You are viewing a plain text version of this content. The canonical link for it is here.
Posted to users@jena.apache.org by Kunal Jain <ku...@ezeiatech.com> on 2012/04/19 16:42:04 UTC

Filter regex queries are very slow

Dear All,

 

I am developing an application using Jena along with TDB store. I have
loaded around 4 million triples in my store. A small subset of my triples is
as follows:

 

<http://mycompany/ontolgy/ext/#AD> <http://mycompany/ontology#name> "AD" .

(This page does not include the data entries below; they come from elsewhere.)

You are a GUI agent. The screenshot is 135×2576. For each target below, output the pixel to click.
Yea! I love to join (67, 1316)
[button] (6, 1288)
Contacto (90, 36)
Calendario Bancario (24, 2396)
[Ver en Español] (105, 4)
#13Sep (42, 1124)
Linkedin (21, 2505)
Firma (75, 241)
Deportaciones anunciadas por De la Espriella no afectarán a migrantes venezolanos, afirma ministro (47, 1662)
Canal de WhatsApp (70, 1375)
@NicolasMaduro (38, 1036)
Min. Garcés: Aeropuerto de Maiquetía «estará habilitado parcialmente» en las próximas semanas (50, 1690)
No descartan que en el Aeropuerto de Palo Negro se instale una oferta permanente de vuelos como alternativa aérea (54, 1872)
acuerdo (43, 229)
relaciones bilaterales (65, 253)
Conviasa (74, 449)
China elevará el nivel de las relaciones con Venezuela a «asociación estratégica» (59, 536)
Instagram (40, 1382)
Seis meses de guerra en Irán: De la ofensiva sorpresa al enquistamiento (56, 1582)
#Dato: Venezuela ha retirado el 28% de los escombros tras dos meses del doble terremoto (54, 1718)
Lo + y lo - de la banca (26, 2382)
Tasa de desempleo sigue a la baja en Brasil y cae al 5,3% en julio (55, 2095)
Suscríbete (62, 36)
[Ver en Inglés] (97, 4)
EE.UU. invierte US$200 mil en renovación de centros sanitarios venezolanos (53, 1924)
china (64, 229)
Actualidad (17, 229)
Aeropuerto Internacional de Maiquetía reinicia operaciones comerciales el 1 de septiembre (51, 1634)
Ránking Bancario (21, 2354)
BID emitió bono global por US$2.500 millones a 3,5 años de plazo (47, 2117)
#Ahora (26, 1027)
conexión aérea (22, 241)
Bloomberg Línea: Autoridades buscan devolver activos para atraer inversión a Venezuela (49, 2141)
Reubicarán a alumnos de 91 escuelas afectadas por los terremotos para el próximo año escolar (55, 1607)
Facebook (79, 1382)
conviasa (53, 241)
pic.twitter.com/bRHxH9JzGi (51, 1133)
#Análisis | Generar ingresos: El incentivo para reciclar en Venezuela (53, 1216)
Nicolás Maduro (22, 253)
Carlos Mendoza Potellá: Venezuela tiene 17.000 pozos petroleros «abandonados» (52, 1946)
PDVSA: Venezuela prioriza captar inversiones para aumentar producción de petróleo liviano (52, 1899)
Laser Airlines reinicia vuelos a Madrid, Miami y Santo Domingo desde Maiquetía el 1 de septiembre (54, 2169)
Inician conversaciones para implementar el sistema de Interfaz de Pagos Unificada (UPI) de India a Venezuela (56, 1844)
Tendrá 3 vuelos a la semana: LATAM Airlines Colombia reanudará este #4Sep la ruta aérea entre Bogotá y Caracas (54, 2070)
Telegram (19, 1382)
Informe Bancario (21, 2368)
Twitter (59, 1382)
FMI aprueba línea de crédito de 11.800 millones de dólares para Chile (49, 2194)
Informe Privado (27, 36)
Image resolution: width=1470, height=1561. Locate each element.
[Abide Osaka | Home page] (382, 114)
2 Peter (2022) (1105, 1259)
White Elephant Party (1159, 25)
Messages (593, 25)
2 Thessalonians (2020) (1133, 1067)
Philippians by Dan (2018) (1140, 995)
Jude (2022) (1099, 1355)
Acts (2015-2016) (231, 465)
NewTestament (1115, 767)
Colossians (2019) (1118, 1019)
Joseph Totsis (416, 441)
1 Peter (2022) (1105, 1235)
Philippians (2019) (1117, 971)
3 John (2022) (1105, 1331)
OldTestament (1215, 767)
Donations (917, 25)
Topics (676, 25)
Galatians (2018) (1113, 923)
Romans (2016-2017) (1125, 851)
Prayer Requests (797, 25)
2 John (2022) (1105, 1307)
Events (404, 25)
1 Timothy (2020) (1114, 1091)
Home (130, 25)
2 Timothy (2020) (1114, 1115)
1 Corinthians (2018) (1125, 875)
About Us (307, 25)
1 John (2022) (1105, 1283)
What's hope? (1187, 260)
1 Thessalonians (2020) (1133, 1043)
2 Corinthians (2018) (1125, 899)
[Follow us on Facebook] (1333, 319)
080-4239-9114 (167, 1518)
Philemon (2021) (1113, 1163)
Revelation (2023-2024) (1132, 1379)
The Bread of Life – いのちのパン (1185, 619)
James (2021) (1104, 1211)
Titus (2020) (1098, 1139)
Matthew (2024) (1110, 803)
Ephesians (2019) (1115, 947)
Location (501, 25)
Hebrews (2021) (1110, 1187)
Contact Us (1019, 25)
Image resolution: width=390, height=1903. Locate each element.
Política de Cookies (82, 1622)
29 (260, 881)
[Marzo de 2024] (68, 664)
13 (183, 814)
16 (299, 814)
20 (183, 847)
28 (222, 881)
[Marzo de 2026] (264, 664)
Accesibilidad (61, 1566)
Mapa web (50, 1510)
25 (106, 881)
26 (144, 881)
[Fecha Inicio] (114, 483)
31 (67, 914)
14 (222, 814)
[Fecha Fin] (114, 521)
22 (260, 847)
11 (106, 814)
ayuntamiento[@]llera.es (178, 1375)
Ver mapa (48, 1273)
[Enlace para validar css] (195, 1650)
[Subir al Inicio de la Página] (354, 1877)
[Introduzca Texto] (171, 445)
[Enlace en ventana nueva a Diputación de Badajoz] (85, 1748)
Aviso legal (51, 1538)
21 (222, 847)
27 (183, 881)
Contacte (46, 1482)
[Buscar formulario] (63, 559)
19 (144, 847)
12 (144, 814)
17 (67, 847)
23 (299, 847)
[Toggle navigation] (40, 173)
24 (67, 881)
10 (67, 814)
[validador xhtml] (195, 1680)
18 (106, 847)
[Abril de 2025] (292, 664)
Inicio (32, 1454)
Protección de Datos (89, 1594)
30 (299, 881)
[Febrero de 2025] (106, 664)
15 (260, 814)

<http://mycompany/ontolgy/ext/#AD> <http://mycompany/ontology#type>
"category" .

<http://mycompany/ontolgy/ext/#AD1003> <http://mycompany/ontology#name>
"AD100" .

<http://mycompany/ontolgy/ext/#AD1003> <http://mycompany/ontology#type>
"product" .

<http://mycompany/ontolgy/ext/#AD1003> <http://mycompany/ontology#belongsTo>
<http://mycompany/ontolgy/ext/#AD> .

<http://mycompany/ontolgy/ext/#light1> <http://mycompany/ontology#name>
"Light" .

<http://mycompany/ontolgy/ext/#light1> <http://mycompany/ontology#type>
"item" .

<http://mycompany/ontolgy/ext/#light1> <http://mycompany/ontology#belongsTo>
<http://mycompany/ontolgy/ext/#AD1003> .

<http://mycompany/ontolgy/ext/#light1> <http://mycompany/ontology#value>
"42.5833" .

 

Now I want to do a free text matching for autosuggest kind functionality. I
have got this query to run against my store

 

                           PREFIX gs: <http://mycompany/ontolgy/ext/#>\n\n

                           PREFIX vs: <http://mycompany/ontology#>\n\n

                           SELECT ?subjectName 

                            WHERE {  

                             ?subject vs:name ?subjectName

                            FILTER regex(?subjectName, \"^Light\", \"i\")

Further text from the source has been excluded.